MATERIAL PROVIDED Block Start

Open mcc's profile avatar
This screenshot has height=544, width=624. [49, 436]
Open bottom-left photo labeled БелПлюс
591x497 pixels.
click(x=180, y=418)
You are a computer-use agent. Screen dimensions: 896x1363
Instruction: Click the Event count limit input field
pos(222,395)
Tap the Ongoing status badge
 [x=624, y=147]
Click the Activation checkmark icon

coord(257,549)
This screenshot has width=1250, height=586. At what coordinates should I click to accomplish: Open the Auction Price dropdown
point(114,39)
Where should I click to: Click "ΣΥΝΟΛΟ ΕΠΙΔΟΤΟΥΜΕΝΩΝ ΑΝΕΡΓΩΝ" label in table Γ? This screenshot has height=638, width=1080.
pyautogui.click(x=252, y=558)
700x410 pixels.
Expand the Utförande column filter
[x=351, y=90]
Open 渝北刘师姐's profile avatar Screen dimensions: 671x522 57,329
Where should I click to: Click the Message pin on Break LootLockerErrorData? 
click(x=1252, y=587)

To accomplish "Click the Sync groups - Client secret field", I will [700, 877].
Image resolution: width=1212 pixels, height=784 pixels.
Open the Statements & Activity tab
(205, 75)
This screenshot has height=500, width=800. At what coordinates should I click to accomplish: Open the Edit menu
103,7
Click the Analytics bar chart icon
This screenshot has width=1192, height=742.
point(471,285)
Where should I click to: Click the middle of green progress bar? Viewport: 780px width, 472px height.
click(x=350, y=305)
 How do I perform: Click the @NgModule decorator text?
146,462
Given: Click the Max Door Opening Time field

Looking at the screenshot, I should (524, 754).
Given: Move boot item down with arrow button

MATERIAL PROVIDED Block End

◆ INSTRUCTIONS TO FOLLOW ◆
Take the line holding "Given: Click the Max Door Opening Time field" and all lines after it through the end of the data, and set them down exactly.

◆ SOLUTION FOR THIS PROBLEM ◆
Given: Click the Max Door Opening Time field

Looking at the screenshot, I should (524, 754).
Given: Move boot item down with arrow button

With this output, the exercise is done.